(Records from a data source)
□ □ □ □ □ □ □

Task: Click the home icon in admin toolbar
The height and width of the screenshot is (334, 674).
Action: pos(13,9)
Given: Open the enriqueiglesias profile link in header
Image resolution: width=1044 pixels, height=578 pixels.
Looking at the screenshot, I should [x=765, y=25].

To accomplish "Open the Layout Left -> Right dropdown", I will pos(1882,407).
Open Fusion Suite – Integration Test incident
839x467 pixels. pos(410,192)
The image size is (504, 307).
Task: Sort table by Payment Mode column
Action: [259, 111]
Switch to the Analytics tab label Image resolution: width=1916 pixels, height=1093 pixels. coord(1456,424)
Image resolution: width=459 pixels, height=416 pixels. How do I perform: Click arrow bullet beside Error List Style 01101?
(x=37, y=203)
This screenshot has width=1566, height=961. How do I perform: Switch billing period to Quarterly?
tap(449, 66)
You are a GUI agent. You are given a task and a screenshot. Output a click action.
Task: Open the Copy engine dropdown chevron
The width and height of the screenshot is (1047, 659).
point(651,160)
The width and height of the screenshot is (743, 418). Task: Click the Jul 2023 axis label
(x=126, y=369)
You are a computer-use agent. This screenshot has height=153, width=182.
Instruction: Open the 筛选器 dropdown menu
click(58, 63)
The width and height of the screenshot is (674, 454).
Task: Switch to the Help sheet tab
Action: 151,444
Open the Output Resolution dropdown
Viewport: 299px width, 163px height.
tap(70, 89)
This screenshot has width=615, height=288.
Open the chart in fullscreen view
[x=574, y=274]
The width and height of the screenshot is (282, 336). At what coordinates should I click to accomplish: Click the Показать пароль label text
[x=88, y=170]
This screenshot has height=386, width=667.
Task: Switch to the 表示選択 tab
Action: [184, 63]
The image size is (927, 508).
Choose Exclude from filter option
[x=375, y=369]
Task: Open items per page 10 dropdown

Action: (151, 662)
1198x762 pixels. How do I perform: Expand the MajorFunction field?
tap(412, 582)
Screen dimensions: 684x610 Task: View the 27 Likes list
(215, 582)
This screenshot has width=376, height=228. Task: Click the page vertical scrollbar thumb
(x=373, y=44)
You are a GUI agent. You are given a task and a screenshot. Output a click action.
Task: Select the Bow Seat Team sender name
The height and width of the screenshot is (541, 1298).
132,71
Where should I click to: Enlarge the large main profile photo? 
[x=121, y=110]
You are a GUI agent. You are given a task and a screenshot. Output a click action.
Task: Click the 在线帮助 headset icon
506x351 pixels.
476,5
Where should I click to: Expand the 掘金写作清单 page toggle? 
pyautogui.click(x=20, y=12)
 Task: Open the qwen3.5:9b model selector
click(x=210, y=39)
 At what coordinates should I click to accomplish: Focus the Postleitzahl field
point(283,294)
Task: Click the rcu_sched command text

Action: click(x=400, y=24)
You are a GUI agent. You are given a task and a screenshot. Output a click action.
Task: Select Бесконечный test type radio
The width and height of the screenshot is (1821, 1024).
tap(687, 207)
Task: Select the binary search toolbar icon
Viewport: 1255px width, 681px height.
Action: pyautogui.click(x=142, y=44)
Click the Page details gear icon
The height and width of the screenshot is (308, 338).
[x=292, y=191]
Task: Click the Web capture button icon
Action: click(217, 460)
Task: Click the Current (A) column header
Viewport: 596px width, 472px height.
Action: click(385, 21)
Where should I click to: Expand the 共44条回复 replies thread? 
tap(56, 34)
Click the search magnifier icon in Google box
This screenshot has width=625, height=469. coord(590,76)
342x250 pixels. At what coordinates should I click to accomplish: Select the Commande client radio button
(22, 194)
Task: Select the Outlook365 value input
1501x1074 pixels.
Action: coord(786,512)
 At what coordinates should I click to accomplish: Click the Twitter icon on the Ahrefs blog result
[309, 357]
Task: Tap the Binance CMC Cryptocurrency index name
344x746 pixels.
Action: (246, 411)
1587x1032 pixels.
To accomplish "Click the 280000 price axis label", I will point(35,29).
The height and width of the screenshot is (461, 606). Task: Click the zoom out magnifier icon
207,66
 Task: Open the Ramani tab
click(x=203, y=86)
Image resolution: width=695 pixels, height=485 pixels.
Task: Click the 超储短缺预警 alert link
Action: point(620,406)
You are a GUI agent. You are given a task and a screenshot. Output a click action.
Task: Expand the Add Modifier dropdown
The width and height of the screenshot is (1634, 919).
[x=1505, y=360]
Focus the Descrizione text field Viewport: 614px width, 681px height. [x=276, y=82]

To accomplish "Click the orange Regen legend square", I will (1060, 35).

□ □ □ □ □ □ □

REQUIRED WORK – Return every line of the data above exactly as it appears, from the very beginning down to the line containing "tap(449, 66)", including that line.

COMPLETED TASK –
Task: Click the home icon in admin toolbar
The height and width of the screenshot is (334, 674).
Action: pos(13,9)
Given: Open the enriqueiglesias profile link in header
Image resolution: width=1044 pixels, height=578 pixels.
Looking at the screenshot, I should [x=765, y=25].

To accomplish "Open the Layout Left -> Right dropdown", I will pos(1882,407).
Open Fusion Suite – Integration Test incident
839x467 pixels. pos(410,192)
The image size is (504, 307).
Task: Sort table by Payment Mode column
Action: [259, 111]
Switch to the Analytics tab label Image resolution: width=1916 pixels, height=1093 pixels. coord(1456,424)
Image resolution: width=459 pixels, height=416 pixels. How do I perform: Click arrow bullet beside Error List Style 01101?
(x=37, y=203)
This screenshot has width=1566, height=961. How do I perform: Switch billing period to Quarterly?
tap(449, 66)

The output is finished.